Jennifer Egan, THE KEEP
A teenage prank that might or might not have scarred the victim. Years pass, they’re both adults now, and one of them has invited the other to the Gothic castle he owns in Europe, with no telecommunications and the main road miles away. I think I know where this is going.
And it does go there – a man’s paranoia that the other man might still be holding him accountable to his old betrayal and is out to get him. It’s an oldie but a goodie and given how I enjoyed Egan’s A Visit from the Goon Squad, I thought I was going to have a terrific time here as well.

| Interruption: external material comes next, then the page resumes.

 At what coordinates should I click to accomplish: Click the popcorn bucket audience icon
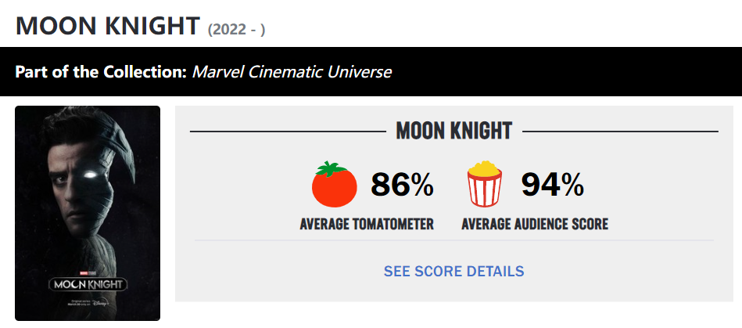(484, 184)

It’s gripping but only for the first few chapters. It still manages to give some tension and thrills later on but only in bursts and jerks. It’s inconsistent because the plot suddenly swerves to something else with an entirely different theme, which has primarily to do with the metafiction that suddenly appears. It’s enjoyable and gives the story a bit more depth but only until the meta strand starts (unavoidably) to get a life of its own and blur the focus of the novel. One of Egan’s strengths is to be able to take the perspectives of multiple characters without making it feel as if some of them are main characters and some are only supporting (see A Visit from the Good Squad, where she has thirteen), but I think this isn’t the sort of novel where that should be happening. The multiple perspectives works for Goon Squad because there is a very strong unifying theme among all the character’s plotlines, but this one doesn’t have one. It has a unifying character but I wasn’t invested enough in him for him to carry the entire novel.
Regarding the main plot itself, the setting and the premise is great, the buildup is tense, but it starts falling apart around the midpoint. Not because it suddenly takes a turn for the strange – strange is a requirement for most of my book choices – it’s because the events start unfolding very dramatically at an entirely different pace. The events are also transparently too convenient at serving plot and the ending is just too fizzy and undeserved. When I put the book down, the feeling I had was I do not buy this story (and also: this would make a great Hollywood movie though, at that breakneck speed.)
But good stuff: characters. Egan’s skill at getting under their skin, their motivations, their past. She uses a very informal monologue to get into their heads – the words are simple and very day to day but convey truths and a very accurate verbalization of thoughts that everyone has but doesn’t know how to put into words. That was the first thing that drew me into Goon Squad – the point of view acrobatics second – and I’m glad that Egan is still in form and figure in that aspect here.